DATASET EXCERPTS
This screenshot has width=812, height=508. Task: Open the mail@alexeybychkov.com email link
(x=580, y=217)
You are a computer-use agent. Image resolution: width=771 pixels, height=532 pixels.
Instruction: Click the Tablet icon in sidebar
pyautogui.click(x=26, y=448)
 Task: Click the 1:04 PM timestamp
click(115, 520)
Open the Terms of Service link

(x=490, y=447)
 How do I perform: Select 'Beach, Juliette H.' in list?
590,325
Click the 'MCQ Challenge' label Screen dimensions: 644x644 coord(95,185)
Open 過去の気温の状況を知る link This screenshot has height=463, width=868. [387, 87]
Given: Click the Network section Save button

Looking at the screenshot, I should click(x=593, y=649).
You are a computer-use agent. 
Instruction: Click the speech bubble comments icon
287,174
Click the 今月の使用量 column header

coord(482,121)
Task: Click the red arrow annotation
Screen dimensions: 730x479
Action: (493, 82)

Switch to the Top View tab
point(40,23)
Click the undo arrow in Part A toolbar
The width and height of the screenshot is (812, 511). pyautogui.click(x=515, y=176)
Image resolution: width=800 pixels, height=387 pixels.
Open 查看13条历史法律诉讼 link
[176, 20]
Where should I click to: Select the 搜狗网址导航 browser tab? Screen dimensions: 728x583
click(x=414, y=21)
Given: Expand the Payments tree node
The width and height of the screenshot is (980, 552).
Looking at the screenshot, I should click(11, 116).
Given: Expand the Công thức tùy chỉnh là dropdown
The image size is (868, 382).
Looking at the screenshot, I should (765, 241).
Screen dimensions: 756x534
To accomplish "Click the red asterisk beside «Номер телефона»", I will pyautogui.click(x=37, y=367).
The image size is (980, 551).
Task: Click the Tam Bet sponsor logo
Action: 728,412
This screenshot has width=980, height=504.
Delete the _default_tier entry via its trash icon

REQUIRED WORK
Your reply should be the material above, repeated word for word.

ANSWER TO THIS EXERCISE
This screenshot has width=812, height=508. Task: Open the mail@alexeybychkov.com email link
(x=580, y=217)
You are a computer-use agent. Image resolution: width=771 pixels, height=532 pixels.
Instruction: Click the Tablet icon in sidebar
pyautogui.click(x=26, y=448)
 Task: Click the 1:04 PM timestamp
click(115, 520)
Open the Terms of Service link

(x=490, y=447)
 How do I perform: Select 'Beach, Juliette H.' in list?
590,325
Click the 'MCQ Challenge' label Screen dimensions: 644x644 coord(95,185)
Open 過去の気温の状況を知る link This screenshot has height=463, width=868. [387, 87]
Given: Click the Network section Save button

Looking at the screenshot, I should click(x=593, y=649).
You are a computer-use agent. 
Instruction: Click the speech bubble comments icon
287,174
Click the 今月の使用量 column header

coord(482,121)
Task: Click the red arrow annotation
Screen dimensions: 730x479
Action: (493, 82)

Switch to the Top View tab
point(40,23)
Click the undo arrow in Part A toolbar
The width and height of the screenshot is (812, 511). pyautogui.click(x=515, y=176)
Image resolution: width=800 pixels, height=387 pixels.
Open 查看13条历史法律诉讼 link
[176, 20]
Where should I click to: Select the 搜狗网址导航 browser tab? Screen dimensions: 728x583
click(x=414, y=21)
Given: Expand the Payments tree node
The width and height of the screenshot is (980, 552).
Looking at the screenshot, I should click(11, 116).
Given: Expand the Công thức tùy chỉnh là dropdown
The image size is (868, 382).
Looking at the screenshot, I should (765, 241).
Screen dimensions: 756x534
To accomplish "Click the red asterisk beside «Номер телефона»", I will pyautogui.click(x=37, y=367).
The image size is (980, 551).
Task: Click the Tam Bet sponsor logo
Action: 728,412
This screenshot has width=980, height=504.
Delete the _default_tier entry via its trash icon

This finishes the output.